You are also probably running away from police and out of the gas cloud, making breathing nearly impossible. All the while, you can barely see anything. CS gas isn't just painful. It's completely disorienting and panic-inducing. It makes people choke for simply breathing, and choke harder when they try to catch their breath. At times it feels as if there's no escape.
"If someone has asthma or is immunocompromised and they get tear gassed, there's precious little we can do," says Raviv Hileman, a medic from Seattle who tended to protesters in Portland on July 25. "All we can do is get them the hell out of here and get them to a hospital as fast as possible and hope it's fast enough."
Early Sunday morning, Hileman and other medics slowly drove their vans along with the people fleeing police.
Federal officers exited their pen in front of the courthouse and began marshaling protesters west. The Breonna Taylor Memorial MUV, operated by K and other medics, crept slowly up the hill alongside the crowd. A medic inside the vehicle stood on the edge of the truck and squirted water into a protester's eyes. Tear gas hung heavy in the air, and the red and blue lights from police vehicles reflected in the thick fog as people coughed heavily.

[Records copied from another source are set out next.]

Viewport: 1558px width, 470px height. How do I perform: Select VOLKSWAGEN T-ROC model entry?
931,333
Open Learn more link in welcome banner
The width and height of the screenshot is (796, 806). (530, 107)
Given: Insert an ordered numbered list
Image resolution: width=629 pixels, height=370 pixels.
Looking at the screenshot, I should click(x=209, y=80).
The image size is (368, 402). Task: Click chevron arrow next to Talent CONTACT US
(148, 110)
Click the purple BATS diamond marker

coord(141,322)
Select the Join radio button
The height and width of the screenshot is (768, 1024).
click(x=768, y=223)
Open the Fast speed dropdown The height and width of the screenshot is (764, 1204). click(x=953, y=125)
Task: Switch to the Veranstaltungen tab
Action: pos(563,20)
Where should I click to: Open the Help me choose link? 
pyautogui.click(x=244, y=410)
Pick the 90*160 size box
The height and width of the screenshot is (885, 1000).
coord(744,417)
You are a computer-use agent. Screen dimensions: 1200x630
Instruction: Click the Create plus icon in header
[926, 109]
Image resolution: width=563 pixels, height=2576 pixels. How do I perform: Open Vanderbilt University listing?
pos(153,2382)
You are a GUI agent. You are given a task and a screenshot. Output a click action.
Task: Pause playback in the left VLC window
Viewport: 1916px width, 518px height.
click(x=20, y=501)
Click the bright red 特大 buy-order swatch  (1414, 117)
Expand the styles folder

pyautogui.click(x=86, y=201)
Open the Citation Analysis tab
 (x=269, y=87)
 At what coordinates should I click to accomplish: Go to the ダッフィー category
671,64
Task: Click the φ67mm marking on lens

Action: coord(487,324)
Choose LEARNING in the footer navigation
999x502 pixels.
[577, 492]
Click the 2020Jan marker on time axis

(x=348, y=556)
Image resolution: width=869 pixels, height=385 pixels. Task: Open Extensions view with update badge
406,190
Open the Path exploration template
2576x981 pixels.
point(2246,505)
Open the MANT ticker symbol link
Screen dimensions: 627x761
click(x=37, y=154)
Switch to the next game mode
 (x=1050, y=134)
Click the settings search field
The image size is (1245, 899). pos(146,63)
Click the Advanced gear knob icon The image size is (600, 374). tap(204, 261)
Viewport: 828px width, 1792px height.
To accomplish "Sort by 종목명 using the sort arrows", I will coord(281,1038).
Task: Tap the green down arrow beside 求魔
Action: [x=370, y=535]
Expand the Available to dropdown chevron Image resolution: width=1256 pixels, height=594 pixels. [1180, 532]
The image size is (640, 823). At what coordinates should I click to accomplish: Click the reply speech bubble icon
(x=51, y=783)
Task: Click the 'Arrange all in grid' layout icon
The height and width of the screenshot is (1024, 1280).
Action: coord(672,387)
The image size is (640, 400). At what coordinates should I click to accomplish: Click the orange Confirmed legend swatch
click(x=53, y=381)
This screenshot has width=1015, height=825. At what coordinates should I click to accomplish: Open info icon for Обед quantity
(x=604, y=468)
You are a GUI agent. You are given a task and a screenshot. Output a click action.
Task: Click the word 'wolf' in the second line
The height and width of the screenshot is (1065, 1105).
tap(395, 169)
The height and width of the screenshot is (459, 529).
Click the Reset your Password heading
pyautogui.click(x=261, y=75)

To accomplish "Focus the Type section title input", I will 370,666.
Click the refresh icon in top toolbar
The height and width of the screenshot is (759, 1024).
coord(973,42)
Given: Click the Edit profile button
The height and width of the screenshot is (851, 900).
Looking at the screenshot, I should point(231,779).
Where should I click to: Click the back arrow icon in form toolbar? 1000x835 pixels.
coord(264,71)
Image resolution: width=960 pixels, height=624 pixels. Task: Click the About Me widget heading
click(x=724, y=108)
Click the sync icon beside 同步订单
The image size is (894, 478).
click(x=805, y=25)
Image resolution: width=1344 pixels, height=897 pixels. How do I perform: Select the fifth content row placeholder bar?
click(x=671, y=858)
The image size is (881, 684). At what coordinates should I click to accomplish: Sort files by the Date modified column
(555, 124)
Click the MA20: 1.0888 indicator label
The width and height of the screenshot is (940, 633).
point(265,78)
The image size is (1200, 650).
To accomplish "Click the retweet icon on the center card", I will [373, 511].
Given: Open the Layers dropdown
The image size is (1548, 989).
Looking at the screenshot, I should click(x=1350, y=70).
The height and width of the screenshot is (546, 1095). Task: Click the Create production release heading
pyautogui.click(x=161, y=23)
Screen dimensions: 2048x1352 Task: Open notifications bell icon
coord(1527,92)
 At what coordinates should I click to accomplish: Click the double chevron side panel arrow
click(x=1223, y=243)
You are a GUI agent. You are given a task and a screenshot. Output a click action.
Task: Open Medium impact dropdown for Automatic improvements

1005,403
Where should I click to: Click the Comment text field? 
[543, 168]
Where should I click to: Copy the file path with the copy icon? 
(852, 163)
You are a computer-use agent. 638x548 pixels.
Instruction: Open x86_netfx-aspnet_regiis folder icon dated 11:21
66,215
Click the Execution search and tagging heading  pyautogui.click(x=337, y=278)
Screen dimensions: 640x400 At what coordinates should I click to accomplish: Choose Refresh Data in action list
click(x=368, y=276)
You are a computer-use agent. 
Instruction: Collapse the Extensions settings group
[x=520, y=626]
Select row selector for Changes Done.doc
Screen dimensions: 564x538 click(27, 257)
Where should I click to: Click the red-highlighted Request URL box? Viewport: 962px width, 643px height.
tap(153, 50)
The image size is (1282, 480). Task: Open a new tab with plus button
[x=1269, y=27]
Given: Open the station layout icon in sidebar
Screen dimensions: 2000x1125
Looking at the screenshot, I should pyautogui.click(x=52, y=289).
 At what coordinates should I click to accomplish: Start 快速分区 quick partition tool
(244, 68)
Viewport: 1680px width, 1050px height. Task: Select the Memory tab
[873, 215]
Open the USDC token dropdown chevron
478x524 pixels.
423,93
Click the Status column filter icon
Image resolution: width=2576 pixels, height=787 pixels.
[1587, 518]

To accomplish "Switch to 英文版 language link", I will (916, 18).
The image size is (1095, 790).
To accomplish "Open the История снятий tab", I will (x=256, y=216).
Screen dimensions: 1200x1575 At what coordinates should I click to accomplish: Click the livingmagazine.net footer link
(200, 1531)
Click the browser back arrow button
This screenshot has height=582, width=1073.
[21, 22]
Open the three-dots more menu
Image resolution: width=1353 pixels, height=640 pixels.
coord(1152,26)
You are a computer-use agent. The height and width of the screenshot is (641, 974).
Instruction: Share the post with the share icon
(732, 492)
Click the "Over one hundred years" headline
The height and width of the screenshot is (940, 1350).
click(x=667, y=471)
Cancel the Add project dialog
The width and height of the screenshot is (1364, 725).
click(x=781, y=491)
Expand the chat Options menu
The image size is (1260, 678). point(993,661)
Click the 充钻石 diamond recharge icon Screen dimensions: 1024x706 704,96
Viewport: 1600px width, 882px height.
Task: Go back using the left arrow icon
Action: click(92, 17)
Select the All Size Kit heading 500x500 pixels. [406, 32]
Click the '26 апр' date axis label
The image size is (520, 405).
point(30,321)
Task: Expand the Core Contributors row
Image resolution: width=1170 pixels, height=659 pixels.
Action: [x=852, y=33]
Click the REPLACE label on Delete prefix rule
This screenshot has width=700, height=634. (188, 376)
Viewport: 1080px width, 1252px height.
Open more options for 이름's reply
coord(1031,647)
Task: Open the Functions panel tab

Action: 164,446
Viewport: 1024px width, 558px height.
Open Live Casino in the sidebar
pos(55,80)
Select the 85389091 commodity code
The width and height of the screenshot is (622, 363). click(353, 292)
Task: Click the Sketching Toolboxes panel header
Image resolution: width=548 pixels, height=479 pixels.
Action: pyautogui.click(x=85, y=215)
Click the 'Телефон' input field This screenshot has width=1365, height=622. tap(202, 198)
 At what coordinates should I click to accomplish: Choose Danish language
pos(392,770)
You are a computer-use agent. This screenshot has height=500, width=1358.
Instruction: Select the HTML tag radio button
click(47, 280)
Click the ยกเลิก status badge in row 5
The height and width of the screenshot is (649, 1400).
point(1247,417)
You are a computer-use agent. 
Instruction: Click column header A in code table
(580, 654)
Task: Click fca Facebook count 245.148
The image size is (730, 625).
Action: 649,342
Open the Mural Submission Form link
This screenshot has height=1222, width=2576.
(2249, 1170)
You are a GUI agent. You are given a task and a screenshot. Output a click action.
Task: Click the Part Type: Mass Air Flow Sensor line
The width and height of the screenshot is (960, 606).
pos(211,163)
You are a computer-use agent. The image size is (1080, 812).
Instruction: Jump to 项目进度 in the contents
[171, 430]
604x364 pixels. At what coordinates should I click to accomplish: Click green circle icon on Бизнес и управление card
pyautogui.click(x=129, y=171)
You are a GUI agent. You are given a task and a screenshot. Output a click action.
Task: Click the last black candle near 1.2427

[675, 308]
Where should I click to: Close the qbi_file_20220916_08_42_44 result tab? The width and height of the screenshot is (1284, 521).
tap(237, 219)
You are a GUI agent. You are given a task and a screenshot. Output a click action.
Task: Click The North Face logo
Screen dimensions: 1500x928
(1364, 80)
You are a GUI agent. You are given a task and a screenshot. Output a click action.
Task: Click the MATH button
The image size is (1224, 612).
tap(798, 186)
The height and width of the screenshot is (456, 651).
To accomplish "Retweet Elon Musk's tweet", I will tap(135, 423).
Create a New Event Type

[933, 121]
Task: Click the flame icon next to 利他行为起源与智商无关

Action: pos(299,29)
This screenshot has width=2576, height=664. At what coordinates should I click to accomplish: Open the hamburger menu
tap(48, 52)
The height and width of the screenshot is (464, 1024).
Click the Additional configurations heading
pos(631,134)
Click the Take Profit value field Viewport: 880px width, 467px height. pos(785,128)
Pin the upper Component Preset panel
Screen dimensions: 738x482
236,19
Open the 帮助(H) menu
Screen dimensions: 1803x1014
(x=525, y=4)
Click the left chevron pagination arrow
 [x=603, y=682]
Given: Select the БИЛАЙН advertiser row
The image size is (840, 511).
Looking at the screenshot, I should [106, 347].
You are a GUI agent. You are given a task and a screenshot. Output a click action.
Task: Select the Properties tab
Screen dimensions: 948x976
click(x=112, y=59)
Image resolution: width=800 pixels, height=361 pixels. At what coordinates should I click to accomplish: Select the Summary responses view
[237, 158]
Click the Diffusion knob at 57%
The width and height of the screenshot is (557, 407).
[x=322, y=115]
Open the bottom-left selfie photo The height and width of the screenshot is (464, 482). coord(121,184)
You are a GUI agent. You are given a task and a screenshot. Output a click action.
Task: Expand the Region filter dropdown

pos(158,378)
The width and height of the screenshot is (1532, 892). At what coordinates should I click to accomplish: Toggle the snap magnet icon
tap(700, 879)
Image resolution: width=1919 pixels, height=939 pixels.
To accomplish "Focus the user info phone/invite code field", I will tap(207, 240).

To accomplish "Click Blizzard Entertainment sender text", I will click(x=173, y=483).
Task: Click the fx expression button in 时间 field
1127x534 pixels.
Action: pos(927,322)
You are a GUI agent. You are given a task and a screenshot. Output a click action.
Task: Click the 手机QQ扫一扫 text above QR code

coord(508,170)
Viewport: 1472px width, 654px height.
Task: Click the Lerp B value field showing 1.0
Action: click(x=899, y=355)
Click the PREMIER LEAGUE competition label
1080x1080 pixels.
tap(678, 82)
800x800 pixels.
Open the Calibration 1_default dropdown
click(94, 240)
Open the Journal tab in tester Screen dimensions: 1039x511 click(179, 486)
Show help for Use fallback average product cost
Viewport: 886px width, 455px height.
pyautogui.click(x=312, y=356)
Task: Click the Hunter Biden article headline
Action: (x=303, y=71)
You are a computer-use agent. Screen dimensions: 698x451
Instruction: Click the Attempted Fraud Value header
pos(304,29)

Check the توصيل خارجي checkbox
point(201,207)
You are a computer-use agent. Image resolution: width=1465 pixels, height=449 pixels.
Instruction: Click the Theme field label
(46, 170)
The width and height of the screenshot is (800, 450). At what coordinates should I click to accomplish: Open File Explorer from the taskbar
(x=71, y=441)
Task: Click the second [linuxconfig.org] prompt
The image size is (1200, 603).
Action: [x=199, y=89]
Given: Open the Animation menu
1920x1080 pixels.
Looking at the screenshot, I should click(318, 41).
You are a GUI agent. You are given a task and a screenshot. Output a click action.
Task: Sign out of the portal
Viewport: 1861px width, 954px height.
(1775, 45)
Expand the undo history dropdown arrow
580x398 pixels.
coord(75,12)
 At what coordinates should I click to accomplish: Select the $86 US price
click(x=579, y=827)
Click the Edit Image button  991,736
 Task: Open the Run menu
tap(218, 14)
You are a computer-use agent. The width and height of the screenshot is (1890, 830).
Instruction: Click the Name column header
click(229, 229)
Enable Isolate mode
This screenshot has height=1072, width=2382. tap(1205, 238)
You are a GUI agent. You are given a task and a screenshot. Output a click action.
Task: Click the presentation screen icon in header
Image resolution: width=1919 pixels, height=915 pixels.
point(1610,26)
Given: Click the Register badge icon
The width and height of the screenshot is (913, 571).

Organizers tried to keep people from panicking: "Walk, don't run," they chanted. At the same time, people caught in the back of the crowd yelled for everyone to hurry up so they wouldn't get trampled by police.
One medic turned and yelled at the Breonna Taylor Memorial Medical Utility Vehicle, because an injured protester needed medical attention immediately: "MUV, slow down!"
The medic was helping a protester who had been shot by a munition between her eyes. There was blood all over her face, one medic told another. They eventually got her into the back of the truck. They shut the doors and drove her away.
The group of medics who aided the injured woman gathered in a circle on the sidewalk. They were silent. The din of the police loudspeaker faded in the distance, along with the footsteps of retreating protesters.
"Are you OK?" one medic asked another, who was visibly upset.
"I'm fine," she responded. "Just a little shaken up."